Office of Civil Rights Issues Letter on Rights of Transgender Students
School Law Snapshot
On May 13, the Office for Civil Rights (OCR) of the U.S. Department of Education made headlines by issuing a "Dear Colleague" letter regarding the rights of transgender students. While "Dear Colleague" letters are not statutory or regulatory law, the letter is an expression of the OCR's interpretation of federal law and how the OCR intends to enforce the law.
The following are some of the important points from the OCR's letter:
- The OCR will treat gender identity discrimination the same as sex discrimination for enforcement purposes under Title IX.
- Schools are expected to treat students consistent with their gender identity even if education or identification records indicate a different sex.
- A school may not require transgender students to use facilities such as restrooms and locker rooms that are inconsistent with their gender identity or require those students to use an individual-user facility when other students are not required to do so. Schools are permitted to make individual-user facilities available for any student making a voluntary request.
- Schools are required to allow transgender students access to housing consistent with their gender identity and are not permitted to require those students to stay in single-occupancy accommodations. However, schools are permitted to grant any student's request for a single occupancy accommodation.
The OCR's opinion is that gender identity discrimination would constitute sex discrimination and would be a violation of Title IX. Therefore, if gender identity based harassment creates a "hostile environment," the school is required to act promptly to end the harassment, prevent it from recurring and develop a remedy. According to the letter, a student is not required to provide a medical diagnosis, proof of treatment or documentation in order to be treated in a manner consistent with their gender identity.
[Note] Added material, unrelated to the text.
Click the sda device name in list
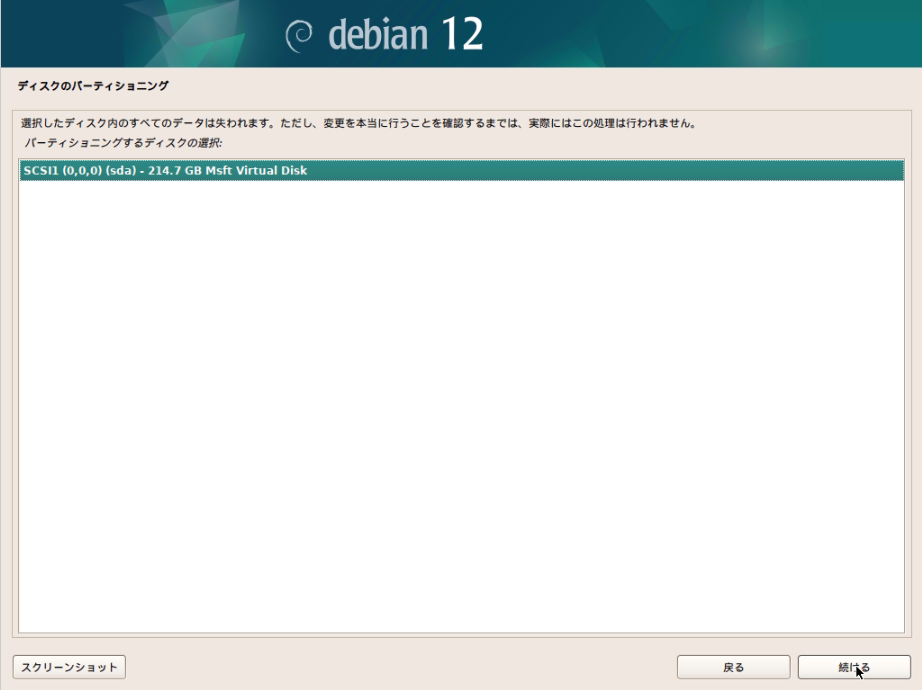922x690 pixels. 122,168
Sex-Segregated Activities & Facilities
When dealing with the legal issues surrounding transgender students, the issue of the use of restrooms and locker rooms has generated the most controversy. The OCR's position on this issue is that a school must permit transgender students to use facilities that are consistent with their gender identity. Additionally, a transgender student may not be required to use an individual-user facility but schools are permitted to allow a student to use an individual-user facility if a student makes a request.
The OCR takes the position that schools are also required to provide transgender students access to housing or overnight accommodations consistent with the student's gender identity. This would include overnight school trips where the school provides housing or assigns accommodations. However, OCR does not view honoring the voluntary request of a student for a single-occupancy accommodation as a violation of Title IX.
Privacy & Education Records
In terms of privacy, the OCR stated that a school must take reasonable steps to protect the a student's privacy related to transgender status. That would include not disclosing the student's birth name or assigned sex at birth without the consent of the student. The OCR's view is that this kind of information is confidential.
The issue of the rights of transgender students is not unlike a number of social issues where public schools are placed in the middle of social debates that are ultimately decided by the courts. Because a number of legal issues including the use of bathrooms and locker rooms are largely unsettled in Pennsylvania, school districts should consider the following: Districts should pay particular attention to what a transgender student is specifically requesting when deciding how individual decisions are made. Additionally, although the law is changing rapidly and legal questions remain, school districts should take into consideration that an approach that is contrary to the OCR's guidance may result in the OCR taking legal action, and the loss of federal funds. Finally, the district should consult with the solicitor before making any decisions on these matters.